Chiny chcą resetu w relacjach z USA. Co na to Waszyngton?
Chiński minister spraw zagranicznych Wang Yi wezwał w poniedziałek administrację prezydenta Joe Bidena do resetu relacji chińsko-amerykańskich, które znacznie pogorszyły się za rządów poprzedniego prezydenta Donalda Trumpa i do wznowienia dialogu.
Szef Chińskiej dyplomacji, wypowiadając się na forum w Pekinie, wezwał także Waszyngton do respektowania podstawowych interesów Chin, zaprzestania ingerencji w ich sprawy wewnętrzne oraz zaprzestania "spiskowania z separatystycznymi siłami dążącymi do niepodległości Tajwanu”.
- W ciągu ostatnich kilku lat Stany Zjednoczone w istocie zerwały dwustronny dialog na wszystkich szczeblach. Jesteśmy gotowi do szczerej komunikacji ze stroną amerykańską i do dialogu w celu rozwiązania problemów - powiedział Wang.
Jako "pozytywny krok" ocenił niedawną rozmowę telefoniczną między prezydentem Bidenem i prezydentem Chin Xi Jinpingiem.
Ambasador Chin w Waszyngtonie Cui Tiankai, wypowiadając się na tym samym forum, zaznaczył, że obie strony muszą mieć precyzyjną wiedzę o celach strategicznych drugiej, ale podkreślił, że w takich sprawach jak Tajwan, Xinjiang i Tybet Pekin nie ustąpi na krok.
Reuter zauważa, że Wang wypowiadał się w momencie, w którym stosunki amerykańsko-chińskie znajdują się w najgorszym stanie od kilkudziesięciu lat.
Waszyngton i Pekin walczą ze sobą na różnych frontach poczynając od handlu poprzez oskarżenia o gwałcenie praw człowieka w Xinjiangu wobec muzułmańskich Ujgurów do roszczeń terytorialnych Pekinu na bogatym w surowce Morzu Południowochińskim.

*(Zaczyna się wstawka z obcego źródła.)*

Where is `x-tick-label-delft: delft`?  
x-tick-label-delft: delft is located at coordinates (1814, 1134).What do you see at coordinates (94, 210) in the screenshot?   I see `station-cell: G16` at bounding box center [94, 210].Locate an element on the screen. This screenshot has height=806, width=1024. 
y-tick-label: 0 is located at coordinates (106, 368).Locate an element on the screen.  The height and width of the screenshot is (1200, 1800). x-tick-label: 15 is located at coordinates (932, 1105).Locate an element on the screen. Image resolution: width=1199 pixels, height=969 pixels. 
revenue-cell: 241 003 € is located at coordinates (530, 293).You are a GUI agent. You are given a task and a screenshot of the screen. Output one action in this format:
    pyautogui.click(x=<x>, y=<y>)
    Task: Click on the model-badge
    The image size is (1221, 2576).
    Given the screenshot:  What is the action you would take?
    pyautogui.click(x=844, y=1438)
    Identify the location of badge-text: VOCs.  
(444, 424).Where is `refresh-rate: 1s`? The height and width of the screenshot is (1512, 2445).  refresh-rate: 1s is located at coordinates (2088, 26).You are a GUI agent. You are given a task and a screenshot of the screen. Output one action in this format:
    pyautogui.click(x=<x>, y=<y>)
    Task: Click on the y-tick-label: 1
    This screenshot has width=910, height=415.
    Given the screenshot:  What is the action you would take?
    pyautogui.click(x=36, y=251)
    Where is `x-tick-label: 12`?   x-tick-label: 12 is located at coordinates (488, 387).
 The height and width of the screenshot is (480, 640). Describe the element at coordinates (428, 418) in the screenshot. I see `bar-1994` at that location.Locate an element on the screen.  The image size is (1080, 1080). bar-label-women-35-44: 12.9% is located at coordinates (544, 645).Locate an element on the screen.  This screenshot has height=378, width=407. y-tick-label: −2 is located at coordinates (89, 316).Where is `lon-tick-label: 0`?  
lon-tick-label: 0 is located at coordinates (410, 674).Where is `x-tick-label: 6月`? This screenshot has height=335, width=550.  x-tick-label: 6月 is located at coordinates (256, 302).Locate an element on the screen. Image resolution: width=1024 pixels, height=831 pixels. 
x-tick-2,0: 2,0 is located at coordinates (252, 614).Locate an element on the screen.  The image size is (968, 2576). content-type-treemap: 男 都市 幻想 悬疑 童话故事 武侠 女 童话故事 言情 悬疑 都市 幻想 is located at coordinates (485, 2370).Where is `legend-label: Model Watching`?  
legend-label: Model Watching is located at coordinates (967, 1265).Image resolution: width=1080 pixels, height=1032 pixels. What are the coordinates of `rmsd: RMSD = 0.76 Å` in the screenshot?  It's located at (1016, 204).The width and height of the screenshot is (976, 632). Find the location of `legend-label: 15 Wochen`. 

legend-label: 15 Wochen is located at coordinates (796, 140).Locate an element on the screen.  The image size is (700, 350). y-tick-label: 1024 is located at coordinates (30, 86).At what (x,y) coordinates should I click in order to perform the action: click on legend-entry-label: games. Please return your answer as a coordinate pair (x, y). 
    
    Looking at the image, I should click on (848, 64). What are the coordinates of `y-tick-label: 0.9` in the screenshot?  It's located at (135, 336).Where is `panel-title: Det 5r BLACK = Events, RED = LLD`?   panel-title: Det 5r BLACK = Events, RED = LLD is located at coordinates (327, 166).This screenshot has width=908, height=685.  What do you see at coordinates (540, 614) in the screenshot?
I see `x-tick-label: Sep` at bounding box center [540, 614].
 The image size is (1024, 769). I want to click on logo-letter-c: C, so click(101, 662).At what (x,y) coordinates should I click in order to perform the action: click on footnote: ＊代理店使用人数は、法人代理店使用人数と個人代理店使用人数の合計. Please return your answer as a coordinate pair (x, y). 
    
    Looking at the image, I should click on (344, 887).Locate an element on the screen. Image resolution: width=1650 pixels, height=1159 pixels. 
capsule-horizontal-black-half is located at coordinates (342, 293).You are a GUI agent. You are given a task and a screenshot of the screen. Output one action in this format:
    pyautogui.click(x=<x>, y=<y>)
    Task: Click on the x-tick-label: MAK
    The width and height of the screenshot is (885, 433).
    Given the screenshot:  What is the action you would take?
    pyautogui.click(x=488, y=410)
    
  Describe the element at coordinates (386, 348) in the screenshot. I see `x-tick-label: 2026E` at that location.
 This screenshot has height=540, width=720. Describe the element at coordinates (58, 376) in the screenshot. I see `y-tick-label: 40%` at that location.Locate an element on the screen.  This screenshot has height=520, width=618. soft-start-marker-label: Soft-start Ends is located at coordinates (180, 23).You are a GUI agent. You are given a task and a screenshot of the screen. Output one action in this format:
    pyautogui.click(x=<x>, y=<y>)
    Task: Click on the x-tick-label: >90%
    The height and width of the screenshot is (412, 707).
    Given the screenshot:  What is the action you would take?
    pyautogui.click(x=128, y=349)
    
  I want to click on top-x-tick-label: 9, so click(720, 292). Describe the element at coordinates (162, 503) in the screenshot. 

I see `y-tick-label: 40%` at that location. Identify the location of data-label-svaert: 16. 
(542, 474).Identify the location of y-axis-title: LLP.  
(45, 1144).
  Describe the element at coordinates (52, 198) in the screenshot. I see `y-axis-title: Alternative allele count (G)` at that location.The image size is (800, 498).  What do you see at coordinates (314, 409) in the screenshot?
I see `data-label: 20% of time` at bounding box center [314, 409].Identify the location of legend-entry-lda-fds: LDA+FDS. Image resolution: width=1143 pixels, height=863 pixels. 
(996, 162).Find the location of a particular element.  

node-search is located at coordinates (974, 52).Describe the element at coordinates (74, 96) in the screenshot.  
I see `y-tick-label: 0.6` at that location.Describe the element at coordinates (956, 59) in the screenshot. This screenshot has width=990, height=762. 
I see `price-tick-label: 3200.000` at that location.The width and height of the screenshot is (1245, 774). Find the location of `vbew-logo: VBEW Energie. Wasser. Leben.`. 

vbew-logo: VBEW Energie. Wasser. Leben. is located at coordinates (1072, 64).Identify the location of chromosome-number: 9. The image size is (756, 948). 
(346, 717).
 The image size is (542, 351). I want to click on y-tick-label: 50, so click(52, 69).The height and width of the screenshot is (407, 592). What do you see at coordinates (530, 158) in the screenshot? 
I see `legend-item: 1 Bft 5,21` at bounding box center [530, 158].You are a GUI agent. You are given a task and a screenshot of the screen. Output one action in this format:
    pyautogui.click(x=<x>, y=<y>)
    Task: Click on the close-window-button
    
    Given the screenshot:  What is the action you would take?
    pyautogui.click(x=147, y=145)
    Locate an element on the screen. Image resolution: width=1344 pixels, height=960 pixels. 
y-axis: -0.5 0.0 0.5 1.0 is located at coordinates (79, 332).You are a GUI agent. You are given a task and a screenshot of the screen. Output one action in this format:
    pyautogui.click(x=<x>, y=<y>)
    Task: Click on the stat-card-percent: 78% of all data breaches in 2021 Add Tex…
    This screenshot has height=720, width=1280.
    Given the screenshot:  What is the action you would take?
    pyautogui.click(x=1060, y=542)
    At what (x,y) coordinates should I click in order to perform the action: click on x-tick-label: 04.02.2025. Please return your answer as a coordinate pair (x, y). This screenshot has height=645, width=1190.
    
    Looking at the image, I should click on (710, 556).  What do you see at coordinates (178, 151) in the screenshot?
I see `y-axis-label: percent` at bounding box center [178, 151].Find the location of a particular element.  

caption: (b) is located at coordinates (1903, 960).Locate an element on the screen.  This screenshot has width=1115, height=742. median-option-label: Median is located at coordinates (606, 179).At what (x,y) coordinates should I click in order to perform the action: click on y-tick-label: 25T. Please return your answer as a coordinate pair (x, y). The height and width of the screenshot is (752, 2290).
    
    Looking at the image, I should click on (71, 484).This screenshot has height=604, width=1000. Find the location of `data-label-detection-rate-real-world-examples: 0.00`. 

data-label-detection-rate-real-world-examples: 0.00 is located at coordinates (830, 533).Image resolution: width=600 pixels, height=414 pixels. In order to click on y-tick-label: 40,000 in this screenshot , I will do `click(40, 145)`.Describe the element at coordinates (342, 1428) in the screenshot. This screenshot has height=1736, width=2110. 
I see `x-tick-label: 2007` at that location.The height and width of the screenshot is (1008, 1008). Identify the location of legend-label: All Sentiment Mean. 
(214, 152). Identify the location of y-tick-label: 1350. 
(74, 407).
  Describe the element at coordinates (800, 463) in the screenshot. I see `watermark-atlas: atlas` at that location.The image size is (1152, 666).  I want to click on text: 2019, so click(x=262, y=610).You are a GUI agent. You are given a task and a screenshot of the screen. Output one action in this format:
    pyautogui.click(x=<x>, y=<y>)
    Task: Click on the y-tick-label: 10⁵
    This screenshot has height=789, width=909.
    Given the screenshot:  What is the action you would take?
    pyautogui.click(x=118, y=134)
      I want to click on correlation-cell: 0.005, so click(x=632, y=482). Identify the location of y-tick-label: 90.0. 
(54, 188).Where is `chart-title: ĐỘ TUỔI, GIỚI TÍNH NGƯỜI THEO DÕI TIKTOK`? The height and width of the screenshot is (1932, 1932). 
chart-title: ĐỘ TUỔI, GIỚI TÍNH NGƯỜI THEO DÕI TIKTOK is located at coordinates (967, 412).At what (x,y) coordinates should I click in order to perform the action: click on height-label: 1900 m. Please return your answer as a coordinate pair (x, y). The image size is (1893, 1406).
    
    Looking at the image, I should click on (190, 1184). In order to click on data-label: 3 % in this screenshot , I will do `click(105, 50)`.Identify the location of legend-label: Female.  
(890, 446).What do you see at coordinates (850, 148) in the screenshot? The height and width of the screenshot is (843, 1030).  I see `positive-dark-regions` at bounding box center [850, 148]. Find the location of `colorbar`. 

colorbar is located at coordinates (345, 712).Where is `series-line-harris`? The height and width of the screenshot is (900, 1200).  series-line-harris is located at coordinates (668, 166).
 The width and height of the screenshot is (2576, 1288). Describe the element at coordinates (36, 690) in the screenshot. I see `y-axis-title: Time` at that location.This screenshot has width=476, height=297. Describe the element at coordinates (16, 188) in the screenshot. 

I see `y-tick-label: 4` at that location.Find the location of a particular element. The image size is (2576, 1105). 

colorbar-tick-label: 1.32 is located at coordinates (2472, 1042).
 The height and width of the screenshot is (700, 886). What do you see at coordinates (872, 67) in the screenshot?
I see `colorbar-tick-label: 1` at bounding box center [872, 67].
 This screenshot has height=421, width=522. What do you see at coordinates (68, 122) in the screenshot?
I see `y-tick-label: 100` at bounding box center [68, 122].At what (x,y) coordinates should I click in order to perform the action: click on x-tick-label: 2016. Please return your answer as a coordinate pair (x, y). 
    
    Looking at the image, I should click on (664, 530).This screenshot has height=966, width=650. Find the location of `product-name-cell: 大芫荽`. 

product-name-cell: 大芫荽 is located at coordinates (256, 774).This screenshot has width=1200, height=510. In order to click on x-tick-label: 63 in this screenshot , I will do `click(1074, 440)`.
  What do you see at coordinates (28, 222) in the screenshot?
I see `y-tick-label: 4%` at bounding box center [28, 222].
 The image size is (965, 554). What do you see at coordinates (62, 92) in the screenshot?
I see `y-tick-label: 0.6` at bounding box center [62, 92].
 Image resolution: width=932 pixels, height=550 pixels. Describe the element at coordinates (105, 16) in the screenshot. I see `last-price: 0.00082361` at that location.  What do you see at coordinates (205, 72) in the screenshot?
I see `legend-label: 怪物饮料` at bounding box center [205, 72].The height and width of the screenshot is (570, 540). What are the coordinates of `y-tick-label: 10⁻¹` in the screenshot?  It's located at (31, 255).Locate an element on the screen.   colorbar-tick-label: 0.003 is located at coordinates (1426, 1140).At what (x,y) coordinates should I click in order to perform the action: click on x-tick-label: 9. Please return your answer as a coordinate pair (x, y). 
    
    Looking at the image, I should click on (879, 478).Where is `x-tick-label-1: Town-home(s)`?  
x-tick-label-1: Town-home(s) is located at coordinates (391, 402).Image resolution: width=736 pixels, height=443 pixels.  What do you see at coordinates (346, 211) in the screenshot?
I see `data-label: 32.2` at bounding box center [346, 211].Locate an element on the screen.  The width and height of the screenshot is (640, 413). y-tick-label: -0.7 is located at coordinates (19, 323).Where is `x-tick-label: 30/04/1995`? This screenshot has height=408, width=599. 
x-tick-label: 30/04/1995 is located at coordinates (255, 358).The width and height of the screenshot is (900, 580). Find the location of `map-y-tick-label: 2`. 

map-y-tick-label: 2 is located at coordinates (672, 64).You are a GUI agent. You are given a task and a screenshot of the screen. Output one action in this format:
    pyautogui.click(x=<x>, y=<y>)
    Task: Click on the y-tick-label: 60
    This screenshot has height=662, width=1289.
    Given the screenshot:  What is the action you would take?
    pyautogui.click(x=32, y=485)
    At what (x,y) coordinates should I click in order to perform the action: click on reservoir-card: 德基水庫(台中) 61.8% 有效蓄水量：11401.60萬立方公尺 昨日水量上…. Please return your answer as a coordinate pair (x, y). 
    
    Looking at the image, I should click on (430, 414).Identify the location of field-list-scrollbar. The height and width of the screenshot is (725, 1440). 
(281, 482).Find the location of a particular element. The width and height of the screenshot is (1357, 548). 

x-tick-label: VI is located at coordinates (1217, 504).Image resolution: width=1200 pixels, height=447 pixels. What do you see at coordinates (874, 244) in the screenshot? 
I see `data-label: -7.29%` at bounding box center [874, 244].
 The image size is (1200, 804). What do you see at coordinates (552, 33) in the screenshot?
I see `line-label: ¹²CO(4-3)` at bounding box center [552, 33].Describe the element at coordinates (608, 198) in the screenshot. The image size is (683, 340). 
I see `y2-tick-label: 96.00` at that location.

Jednak administracja Bidena zasygnalizowała już, że zamierza kontynuować naciski na Pekin. Biden wyrażał już zaniepokojenie "niesprawiedliwymi i siłowymi" praktykami Pekinu w dziedzinie handlu oraz poparł stanowisko administracji Trumpa, że Chiny dopuściły się ludobójstwa wobec Ujgurów.